Performance pass on the internal **platform-analytics** route. All 17
ClickHouse queries fire in a single `Promise.all` on the shared
`stackframe` admin user, which is subject to a **9 GB per-user** memory
cap — so the worst case is the *sum* of per-query peaks, not the max.
Benchmarked at 10k projects / 1M users / 50M events (power-law, top
project ≈100k users), the sum of peaks was ~6.7 GiB. This PR brings it
down to ~3.8 GiB.

## Changes

**ClickHouse — `sipHash64(user_id)` as the distinct key** (exact,
verified byte-identical):

| query | peak mem | Δ |
|---|---|---|
| `dauSeries` | 949 → 373 MiB | −61% |
| `mauProjects` | 715 → 313 MiB | −56% |
| `activeByProject` | 635 → 374 MiB | −41% |
| `sparkByProject` | 1165 → 809 MiB | −31% |

A 64-bit hash has negligible collision probability over 1M users; the
benchmark confirmed identical output. (Same trick already used in the
internal-metrics MAU query.)

**ClickHouse — sample the activity split**
(`new`/`retained`/`reactivated`):
The split was the single heaviest query (~1.3 GiB) — its cost is a
window function over ~25.8M `(user, day)` rows plus an all-history scan,
which `sipHash` alone barely helped (−7%).

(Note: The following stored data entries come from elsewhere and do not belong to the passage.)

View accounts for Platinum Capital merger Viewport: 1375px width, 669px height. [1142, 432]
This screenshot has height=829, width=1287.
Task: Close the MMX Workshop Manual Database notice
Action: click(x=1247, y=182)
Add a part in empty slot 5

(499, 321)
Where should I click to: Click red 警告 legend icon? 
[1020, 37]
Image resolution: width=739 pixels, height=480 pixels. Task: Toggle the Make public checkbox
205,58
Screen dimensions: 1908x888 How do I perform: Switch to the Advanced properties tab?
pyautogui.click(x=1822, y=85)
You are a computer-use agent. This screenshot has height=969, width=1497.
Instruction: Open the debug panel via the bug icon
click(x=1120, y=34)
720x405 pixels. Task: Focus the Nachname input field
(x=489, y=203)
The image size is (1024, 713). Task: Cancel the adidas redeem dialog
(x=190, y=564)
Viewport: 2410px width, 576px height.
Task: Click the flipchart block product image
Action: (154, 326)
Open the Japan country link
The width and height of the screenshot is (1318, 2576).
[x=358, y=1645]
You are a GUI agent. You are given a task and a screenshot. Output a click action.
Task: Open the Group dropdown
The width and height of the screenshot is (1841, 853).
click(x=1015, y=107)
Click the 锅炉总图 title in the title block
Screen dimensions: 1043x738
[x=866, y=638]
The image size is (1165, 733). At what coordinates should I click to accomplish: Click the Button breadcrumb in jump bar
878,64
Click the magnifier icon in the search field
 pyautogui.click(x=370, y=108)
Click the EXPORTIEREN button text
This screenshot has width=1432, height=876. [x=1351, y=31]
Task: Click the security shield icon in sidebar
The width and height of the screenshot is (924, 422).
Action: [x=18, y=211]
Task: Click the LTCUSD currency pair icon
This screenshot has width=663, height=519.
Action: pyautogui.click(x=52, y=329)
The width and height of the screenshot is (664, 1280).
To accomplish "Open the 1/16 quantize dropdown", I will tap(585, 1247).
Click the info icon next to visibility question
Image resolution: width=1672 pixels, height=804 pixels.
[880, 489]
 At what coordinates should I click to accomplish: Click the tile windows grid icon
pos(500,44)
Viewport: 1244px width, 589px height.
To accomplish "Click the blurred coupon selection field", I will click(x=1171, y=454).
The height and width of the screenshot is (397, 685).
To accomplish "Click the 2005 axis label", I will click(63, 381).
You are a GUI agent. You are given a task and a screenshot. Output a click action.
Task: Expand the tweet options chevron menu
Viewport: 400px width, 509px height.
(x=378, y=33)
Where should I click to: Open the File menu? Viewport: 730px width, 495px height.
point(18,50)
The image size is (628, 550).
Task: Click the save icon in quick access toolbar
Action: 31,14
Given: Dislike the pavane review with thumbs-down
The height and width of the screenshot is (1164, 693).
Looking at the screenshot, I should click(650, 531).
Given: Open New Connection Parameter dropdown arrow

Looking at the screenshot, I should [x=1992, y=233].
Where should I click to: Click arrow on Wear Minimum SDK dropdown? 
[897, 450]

It now uses **consistent
1-in-4 user sampling** (same `cityHash64(user_id) % 4` bucket applied to
both subqueries so each sampled user's full activity sequence is
preserved; counts scaled ×4):

- **317 MiB (−78%)** peak memory, **~0.4% mean error** (max 1.4% on the
smallest day) vs the exact result.

This is an **approximation** — the dashboard "Growth quality" chart now
notes it (`subtitle: "… · sampled estimate (~0.4%)"`).
`ACTIVITY_SPLIT_SAMPLE` is a single constant in the route; set it to `1`
to go back to exact.

## What I tried that did NOT make the cut (documented in the harnesses)

- `country` — peak memory is dominated by the per-user `argMax(country,
event_at)` payload, not the key, so hashing does nothing. Left
exact/unchanged.
- PG `authMethods` / `email` — with the production composite PK indexes
the original plans are already best; correlated-subquery / anti-join
rewrites were far worse. No PG query changes in this PR.

## Benchmark harnesses (added)

- `apps/backend/scripts/benchmark-platform-analytics.ts` — full-route
baseline (per-query time/memory/rows).
- `apps/backend/scripts/optimize-platform-analytics.ts` — sipHash & PG
variant comparison with byte-equality checks.
- `apps/backend/scripts/optimize-split.ts` — exact vs sampled split
variants with accuracy measurement.

They seed isolated `bench_pa` databases (server-side, auto-cleaned) and
read `system.query_log` / `EXPLAIN (ANALYZE, BUFFERS)`. Run e.g.:
`pnpm --filter @hexclave/backend run with-env:dev tsx
scripts/optimize-split.ts`

## Testing

- Backend `typecheck` passes. (Dashboard has pre-existing typecheck
errors on the base branch in unrelated files — auth-methods,
team-analytics, user-emails, RDE config — not touched here.)
- All exact rewrites verified byte-identical to the originals by the
harnesses; the sampled split measured at ~0.4% mean error.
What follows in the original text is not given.